Health Care System Face-Off

At the New York Times several contributors engage in a tournament-style face-off of the health care systems of the following countries: Canada, Britain, Singapore, Germany, Switzerland, France, Australia and the U.S. Although the U. S. health care system makes it into the semi-finals, it loses there to France.

The country whose system ultimately prevails is Switzerland:

AARON: Switzerland. This is a tough call. Switzerland does a good job of combining conservative and progressive beliefs about health care systems into a workable model providing top-notch access and quality at a reasonable cost. It doesn’t hurt that it does so through private (although heavily regulated) insurance.

CRAIG: France. Its system has more competition among providers than Switzerland’s does.

AUSTIN: Switzerland. The Swiss system is so close to the A.C.A.’s structure (which, to date, has survived all manner of political attacks) that something like it could work in the U.S.

ASHISH: Switzerland Both of these countries spend a lot on health care, outpacing the average among high-income countries, and both perform comparably on measures of access to care. However, in general, the Swiss health care system delivers a higher quality of care across a range of measures and invests more in innovation that fuels new knowledge and, ultimately, better treatments that we all benefit from.

UWE: France. It is cheaper, its financing is more equitable, and its system is simpler.

Not coincidentally, I believe, Switzerland’s per capita spending is second only to that in the United States.

The differences between Switzerland and the United States could hardly be more stark. Switzerland is small, compact, and has a high degree of national consensus and social cohesion. Nearly every matter of significance is subject to a popular vote. Per capita income is higher there than here. It is landlocked. It does not share a 1,500 mile land border with a country where the per capita income is a third of theirs with even worse income inequality. The list is practically endless.

The “tournament” is entertaining and informative but ultimately meaningless.
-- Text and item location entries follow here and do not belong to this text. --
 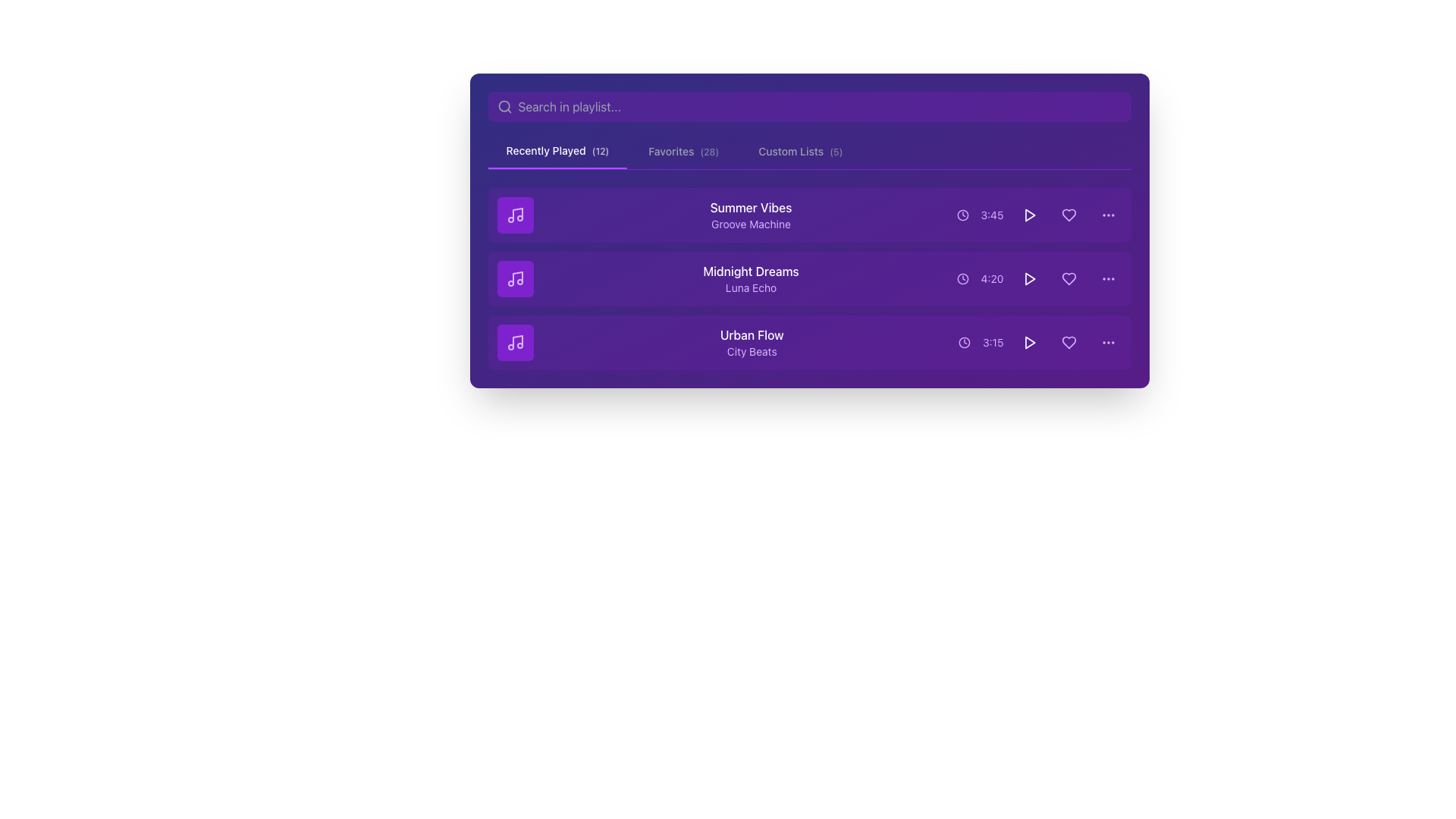 What do you see at coordinates (504, 105) in the screenshot?
I see `the circular lens part of the search icon, which is an SVG graphical component located in the left section of the search bar at the top of the interface` at bounding box center [504, 105].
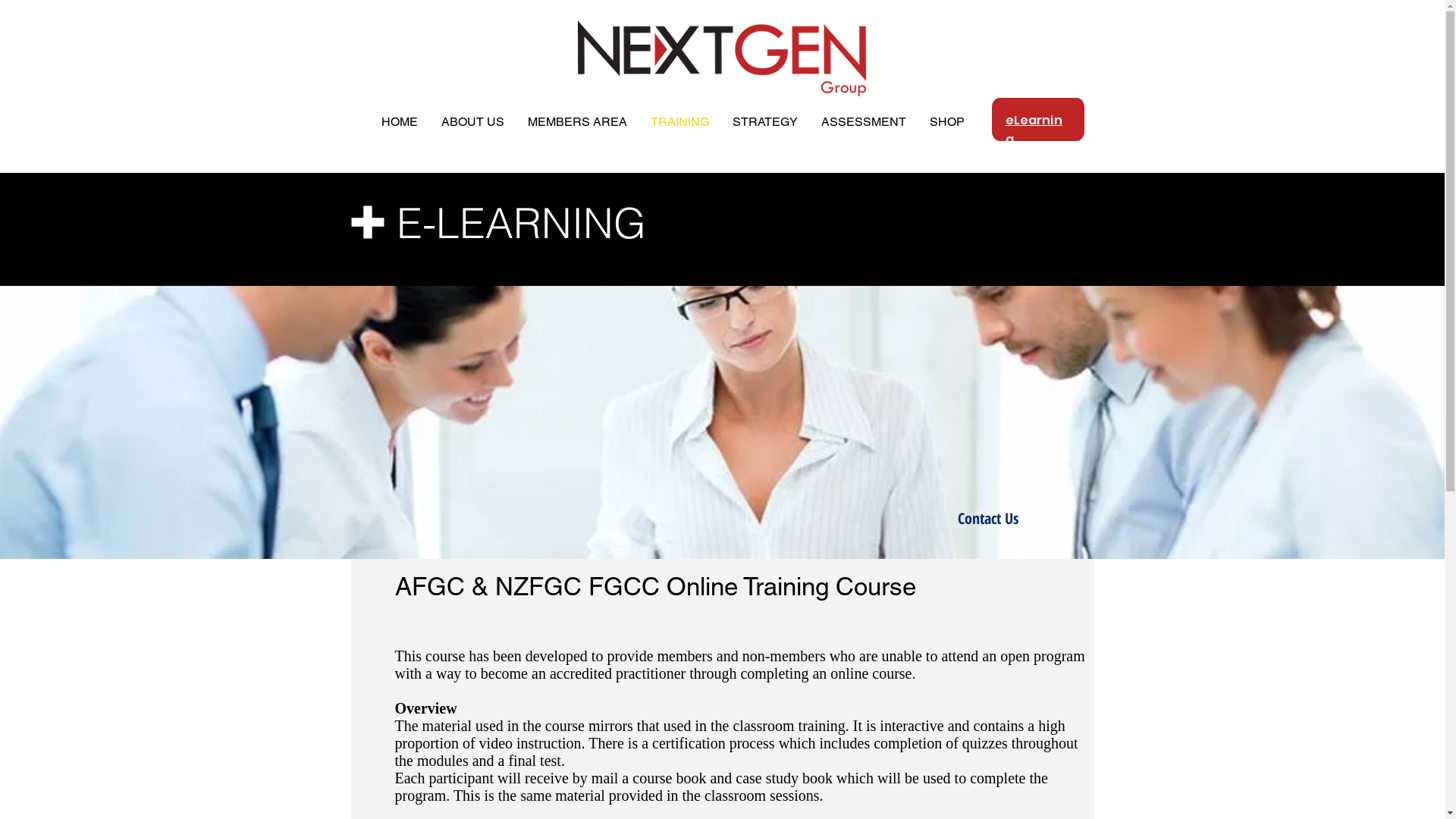  What do you see at coordinates (679, 121) in the screenshot?
I see `'TRAINING'` at bounding box center [679, 121].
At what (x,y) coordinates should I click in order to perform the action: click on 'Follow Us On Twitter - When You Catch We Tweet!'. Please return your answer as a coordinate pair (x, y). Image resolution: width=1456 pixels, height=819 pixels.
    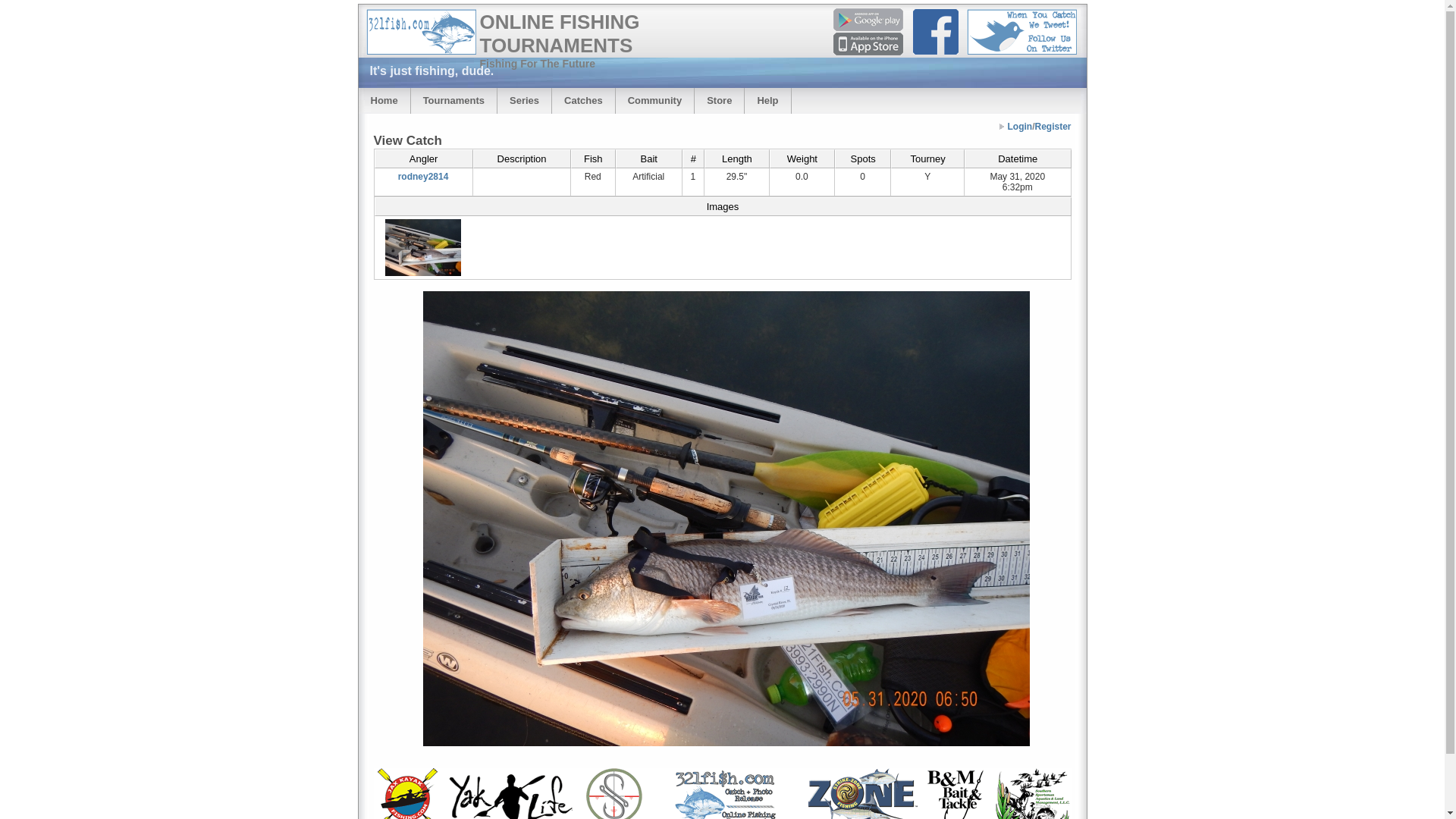
    Looking at the image, I should click on (1021, 32).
The United States is an outlier and for a health care system to be workable here it will necessarily be an outlier, too.

3 comments… add one
  • Ben Wolf Link

    A good improvement for a national health system here would be a global budget for health providers.

  • I don’t see any way of doing that without adopting some sort of capitation system like Italy’s.

  • steve Link

    Switzerland’s is the one that would probably be most acceptable here. While we might not be able to adapt ay of these plans wholesale, I think we could adopt some of what these places do.